Pixel coordinate grounding data:
=== Begin Enclosure ===

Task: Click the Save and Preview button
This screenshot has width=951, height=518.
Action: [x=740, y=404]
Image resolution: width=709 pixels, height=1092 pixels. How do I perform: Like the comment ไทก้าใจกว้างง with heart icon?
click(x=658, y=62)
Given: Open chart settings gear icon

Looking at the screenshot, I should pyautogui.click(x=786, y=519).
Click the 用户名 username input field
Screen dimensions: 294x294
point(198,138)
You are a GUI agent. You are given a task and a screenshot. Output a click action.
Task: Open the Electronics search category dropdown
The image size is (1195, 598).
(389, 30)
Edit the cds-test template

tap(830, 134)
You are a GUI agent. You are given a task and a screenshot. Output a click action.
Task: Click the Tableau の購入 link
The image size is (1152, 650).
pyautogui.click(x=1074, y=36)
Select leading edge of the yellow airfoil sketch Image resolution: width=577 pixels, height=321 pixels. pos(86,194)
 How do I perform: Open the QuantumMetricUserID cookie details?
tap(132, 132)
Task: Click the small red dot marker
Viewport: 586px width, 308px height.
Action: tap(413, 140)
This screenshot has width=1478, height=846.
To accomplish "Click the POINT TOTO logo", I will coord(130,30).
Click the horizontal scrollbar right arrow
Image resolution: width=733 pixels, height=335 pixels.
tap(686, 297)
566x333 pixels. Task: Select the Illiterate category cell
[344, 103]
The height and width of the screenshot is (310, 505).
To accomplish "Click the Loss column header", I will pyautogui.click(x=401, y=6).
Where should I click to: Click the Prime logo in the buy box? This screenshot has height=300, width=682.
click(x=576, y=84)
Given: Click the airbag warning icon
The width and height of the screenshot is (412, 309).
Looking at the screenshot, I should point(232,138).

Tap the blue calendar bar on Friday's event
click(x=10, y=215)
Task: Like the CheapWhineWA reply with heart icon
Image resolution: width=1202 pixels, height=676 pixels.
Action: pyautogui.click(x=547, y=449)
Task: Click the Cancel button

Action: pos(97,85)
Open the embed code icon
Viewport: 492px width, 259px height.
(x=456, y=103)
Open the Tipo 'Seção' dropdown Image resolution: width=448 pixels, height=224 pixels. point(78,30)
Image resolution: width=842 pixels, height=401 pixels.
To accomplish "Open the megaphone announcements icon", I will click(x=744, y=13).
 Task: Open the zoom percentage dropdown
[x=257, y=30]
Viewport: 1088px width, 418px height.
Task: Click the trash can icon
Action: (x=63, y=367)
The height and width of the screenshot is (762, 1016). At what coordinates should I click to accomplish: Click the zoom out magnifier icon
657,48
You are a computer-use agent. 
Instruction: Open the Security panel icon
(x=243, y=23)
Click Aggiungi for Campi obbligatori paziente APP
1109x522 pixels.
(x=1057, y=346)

=== End Enclosure ===

The problem: Taking the entries above, write out exactly each line from the one holding "Given: Click the airbag warning icon" to the one holding "Open the Tipo", both included, and stop there.

Answer section:
Given: Click the airbag warning icon
The width and height of the screenshot is (412, 309).
Looking at the screenshot, I should point(232,138).

Tap the blue calendar bar on Friday's event
click(x=10, y=215)
Task: Like the CheapWhineWA reply with heart icon
Image resolution: width=1202 pixels, height=676 pixels.
Action: pyautogui.click(x=547, y=449)
Task: Click the Cancel button

Action: pos(97,85)
Open the embed code icon
Viewport: 492px width, 259px height.
(x=456, y=103)
Open the Tipo 'Seção' dropdown Image resolution: width=448 pixels, height=224 pixels. point(78,30)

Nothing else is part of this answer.